Below are entries. Reproduce exactly the lines between the line holding "Given: Toggle the Document - Submit switch" and the line holding "The width and", inclusive, and only those.

- _Data records_
■ ■ ■

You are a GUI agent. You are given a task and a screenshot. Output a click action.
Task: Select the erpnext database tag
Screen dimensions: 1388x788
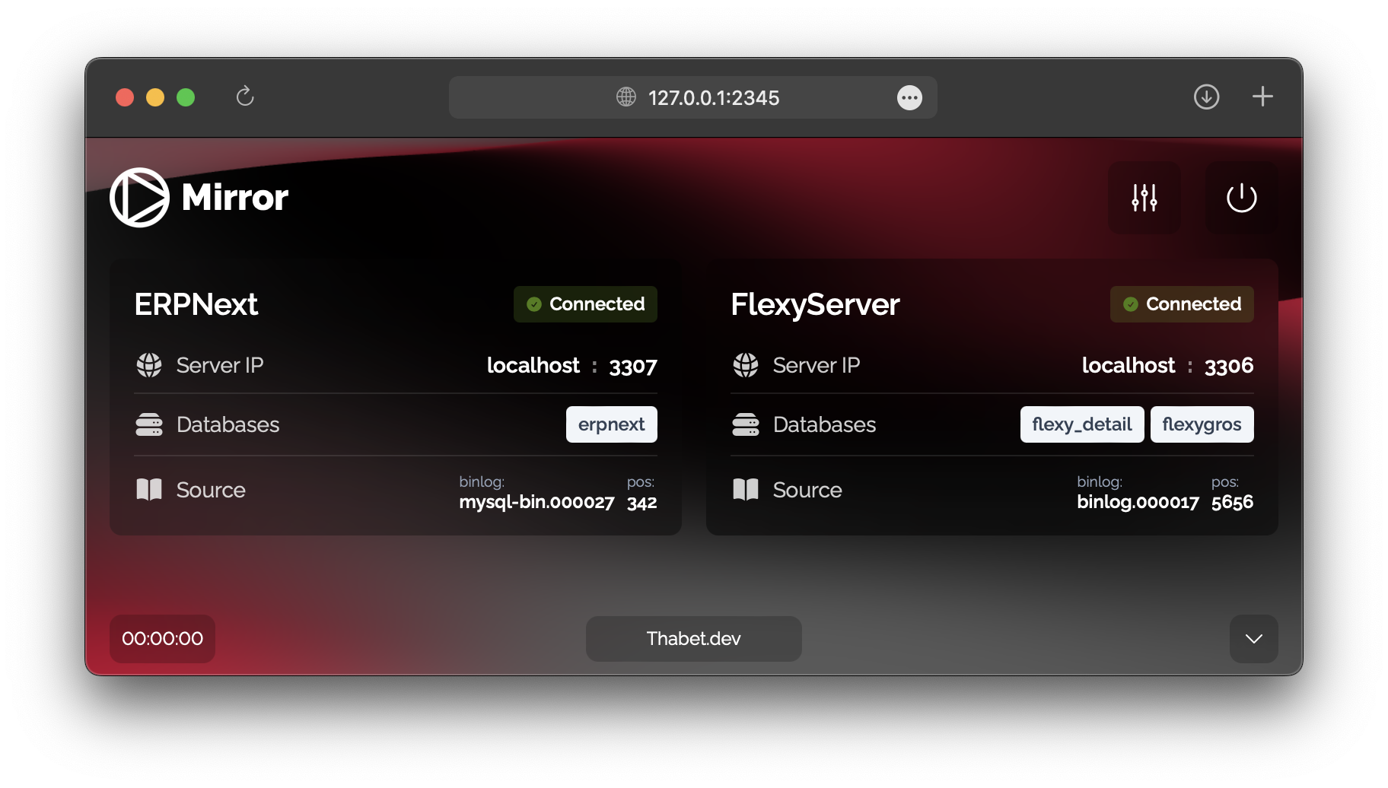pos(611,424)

■ ■ ■

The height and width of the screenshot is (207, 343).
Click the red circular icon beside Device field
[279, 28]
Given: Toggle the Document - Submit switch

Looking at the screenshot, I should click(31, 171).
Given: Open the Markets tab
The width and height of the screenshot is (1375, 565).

■ ■ ■

- _Result of the exercise_
Given: Toggle the Document - Submit switch

Looking at the screenshot, I should click(31, 171).
Given: Open the Markets tab
The width and height of the screenshot is (1375, 565).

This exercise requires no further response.